Mark Northway, ShareSoc chairman, said: “One objective is to stop the events that took place at RBS from ever happening again.

“A dominant CEO; concealing the true financial position of the company from investors; proceeding with a reckless acquisition; and then publishing a rights prospectus which concealed the problems faced by the company.

“These are not examples of good governance.

“Shareholders, including individuals, deserve a new approach; one with greater involvement and more effective input from them as ultimate owners.”

The UK government acquired a 73% stake in RBS at roughly 503p per share during the 2008 bail out. RBS shares now trade around 224p.

The shareholder groups said RBS is an important asset and its ownership and the way it is governed is of interest to the wider public.

John Hunter, chairman of UKSA, said: “Most large shareholders are intermediaries who tend to act in their own interests and not those of the ultimate beneficial owners (i.e. the people they represent).

“This needs to change and this proposal is a step towards that. Transparency and formal engagement will help to prevent poor stewardship.”

The shareholder groups stressed that retail investors own at least 12% of the UK stock market, and indirectly a much larger percentage through pension and investment funds.

“They (retail investors) have an independent long-term perspective, are generally unencumbered by conflicts of interests and by the time pressures that institutional shareholders might have,” added the shareholder groups in their joint statement.

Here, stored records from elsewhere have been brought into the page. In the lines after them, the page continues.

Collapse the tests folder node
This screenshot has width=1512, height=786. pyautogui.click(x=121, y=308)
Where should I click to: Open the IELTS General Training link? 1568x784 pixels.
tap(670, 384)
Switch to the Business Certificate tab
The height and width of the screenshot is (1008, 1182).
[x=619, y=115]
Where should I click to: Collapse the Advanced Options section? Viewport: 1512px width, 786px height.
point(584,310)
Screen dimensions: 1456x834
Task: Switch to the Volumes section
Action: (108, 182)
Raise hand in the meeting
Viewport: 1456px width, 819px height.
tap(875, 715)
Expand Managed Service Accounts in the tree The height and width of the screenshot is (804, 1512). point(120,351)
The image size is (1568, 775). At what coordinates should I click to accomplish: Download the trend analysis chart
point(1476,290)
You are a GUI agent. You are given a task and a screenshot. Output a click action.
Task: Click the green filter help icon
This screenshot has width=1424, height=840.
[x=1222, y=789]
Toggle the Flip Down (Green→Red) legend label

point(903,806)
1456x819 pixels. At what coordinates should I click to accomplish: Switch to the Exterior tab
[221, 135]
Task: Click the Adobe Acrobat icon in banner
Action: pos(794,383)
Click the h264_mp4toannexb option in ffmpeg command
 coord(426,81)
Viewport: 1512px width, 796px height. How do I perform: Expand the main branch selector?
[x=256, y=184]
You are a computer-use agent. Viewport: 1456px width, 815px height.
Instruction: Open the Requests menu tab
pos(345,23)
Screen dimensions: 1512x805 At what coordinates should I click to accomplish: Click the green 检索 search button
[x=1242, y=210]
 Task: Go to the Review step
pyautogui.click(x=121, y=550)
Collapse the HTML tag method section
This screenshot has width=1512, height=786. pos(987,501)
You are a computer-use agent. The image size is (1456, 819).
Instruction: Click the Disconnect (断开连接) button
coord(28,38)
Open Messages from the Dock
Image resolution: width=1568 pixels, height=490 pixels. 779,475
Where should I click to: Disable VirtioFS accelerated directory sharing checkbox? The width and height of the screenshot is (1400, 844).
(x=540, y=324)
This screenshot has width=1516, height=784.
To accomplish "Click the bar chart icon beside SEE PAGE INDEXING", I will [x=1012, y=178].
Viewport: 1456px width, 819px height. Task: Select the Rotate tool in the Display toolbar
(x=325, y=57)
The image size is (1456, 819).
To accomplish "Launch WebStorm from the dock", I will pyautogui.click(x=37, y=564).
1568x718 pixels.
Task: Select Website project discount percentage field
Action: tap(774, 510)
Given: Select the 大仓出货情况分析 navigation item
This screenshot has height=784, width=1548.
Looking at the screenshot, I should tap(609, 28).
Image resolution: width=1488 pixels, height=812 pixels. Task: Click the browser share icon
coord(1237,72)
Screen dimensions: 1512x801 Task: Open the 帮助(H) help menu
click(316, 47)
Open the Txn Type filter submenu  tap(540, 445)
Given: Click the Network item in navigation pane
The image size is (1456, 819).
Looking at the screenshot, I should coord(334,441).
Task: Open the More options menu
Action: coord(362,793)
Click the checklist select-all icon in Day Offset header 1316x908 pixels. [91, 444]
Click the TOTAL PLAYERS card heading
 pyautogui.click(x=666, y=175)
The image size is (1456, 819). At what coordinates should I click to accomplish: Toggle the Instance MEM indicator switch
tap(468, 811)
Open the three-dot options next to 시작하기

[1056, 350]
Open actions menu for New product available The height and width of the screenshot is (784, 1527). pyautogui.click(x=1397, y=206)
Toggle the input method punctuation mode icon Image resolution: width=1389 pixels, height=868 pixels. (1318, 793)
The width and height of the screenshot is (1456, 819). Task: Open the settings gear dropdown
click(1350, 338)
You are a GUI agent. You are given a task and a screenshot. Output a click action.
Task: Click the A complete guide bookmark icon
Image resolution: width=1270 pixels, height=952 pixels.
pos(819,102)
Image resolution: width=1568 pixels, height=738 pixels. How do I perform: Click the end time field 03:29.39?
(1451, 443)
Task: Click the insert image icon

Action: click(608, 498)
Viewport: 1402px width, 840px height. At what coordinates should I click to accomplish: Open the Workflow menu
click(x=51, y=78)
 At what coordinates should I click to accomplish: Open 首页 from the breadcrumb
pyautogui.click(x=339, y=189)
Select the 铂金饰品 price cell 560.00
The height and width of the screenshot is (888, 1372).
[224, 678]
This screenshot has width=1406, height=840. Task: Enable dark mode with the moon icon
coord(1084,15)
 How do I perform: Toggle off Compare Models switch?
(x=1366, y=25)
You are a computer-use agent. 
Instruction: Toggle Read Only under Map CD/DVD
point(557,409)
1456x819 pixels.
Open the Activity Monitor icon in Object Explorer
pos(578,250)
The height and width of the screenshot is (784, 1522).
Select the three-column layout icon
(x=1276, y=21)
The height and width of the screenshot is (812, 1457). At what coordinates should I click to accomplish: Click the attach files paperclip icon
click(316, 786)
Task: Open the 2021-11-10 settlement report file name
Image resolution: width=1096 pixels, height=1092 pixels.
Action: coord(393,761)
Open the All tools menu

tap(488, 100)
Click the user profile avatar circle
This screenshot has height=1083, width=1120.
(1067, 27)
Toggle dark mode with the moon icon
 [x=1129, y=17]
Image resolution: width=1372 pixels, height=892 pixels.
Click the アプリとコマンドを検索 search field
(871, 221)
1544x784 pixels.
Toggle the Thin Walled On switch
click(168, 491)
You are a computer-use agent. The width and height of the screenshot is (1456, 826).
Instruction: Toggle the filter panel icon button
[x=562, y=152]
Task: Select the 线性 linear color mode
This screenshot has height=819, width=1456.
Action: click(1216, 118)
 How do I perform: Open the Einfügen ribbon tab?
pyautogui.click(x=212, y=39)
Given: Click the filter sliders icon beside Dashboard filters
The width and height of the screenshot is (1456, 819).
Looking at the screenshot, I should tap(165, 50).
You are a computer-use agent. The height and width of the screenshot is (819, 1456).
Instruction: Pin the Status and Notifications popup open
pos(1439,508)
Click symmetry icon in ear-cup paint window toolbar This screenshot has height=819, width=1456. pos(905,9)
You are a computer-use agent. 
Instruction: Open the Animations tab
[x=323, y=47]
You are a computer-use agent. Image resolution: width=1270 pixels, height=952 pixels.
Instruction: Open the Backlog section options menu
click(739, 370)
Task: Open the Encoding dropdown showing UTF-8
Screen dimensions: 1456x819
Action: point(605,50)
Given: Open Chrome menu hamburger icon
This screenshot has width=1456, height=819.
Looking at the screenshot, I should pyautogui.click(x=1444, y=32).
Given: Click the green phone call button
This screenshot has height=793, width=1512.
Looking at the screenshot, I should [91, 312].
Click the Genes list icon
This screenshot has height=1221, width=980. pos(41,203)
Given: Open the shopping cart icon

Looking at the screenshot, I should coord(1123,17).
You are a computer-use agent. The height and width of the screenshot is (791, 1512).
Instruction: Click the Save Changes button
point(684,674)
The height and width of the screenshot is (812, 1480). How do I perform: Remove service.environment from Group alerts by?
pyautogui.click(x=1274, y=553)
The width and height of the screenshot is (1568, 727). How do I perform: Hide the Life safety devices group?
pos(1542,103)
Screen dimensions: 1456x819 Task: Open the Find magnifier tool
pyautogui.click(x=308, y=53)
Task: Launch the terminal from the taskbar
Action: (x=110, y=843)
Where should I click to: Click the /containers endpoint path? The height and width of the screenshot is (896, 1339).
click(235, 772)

“A member of the proposed committee representing retail shareholders might be jointly proposed by the two nationally recognised shareholder associations of ShareSoc and UKSA …

“We want to focus on treating shareholders fairly. Companies may be in breach of the Companies Act S172 requirement to act fairly between members if they secretly cook up cosy deals behind closed doors.

“They call this engagement, but too often it looks like selective briefing and exclusion of overseas shareholders and retail shareholders.

“Also, many fund managers act in their own interests, not in the interests of long-term shareholders, and not of their ultimate beneficial owners.

“RBS has been poorly managed. Long-term shareholders have suffered a loss of greater than 95% of value of their investment, since the RBS share price peaked in 2007.

“This was due to a failure of corporate governance on a number of fronts, e.g.:

“Strategy: an excessive focus on the short-term, rather than prioritisation of long-term sustainability, the large acquisition of ABN Amro for £49 billion with excessive leverage, and a failure to focus on customers.

“Operations: not treating customers fairly, mis-selling mortgage backed securities in the United States, LIBOR fixing, PPI mis-selling, 2008 rights issue, £3.9 billion has been set aside for claims, but some sources say claims could be $27 billion.

“Executive Pay: PR surrounding executive pay has impacted the brand, huge criticism of pay complexity, excessive bonuses, complex LTIPs, payments for failure, as well as the overall quantum.

“Culture: excessive risk, short termism, greed and irresponsibility was allowed and to some degree encouraged, a pale, male and stale board, with one woman out of 18 directors in 2008. This still persists: there are only three women out of 12 board members today.”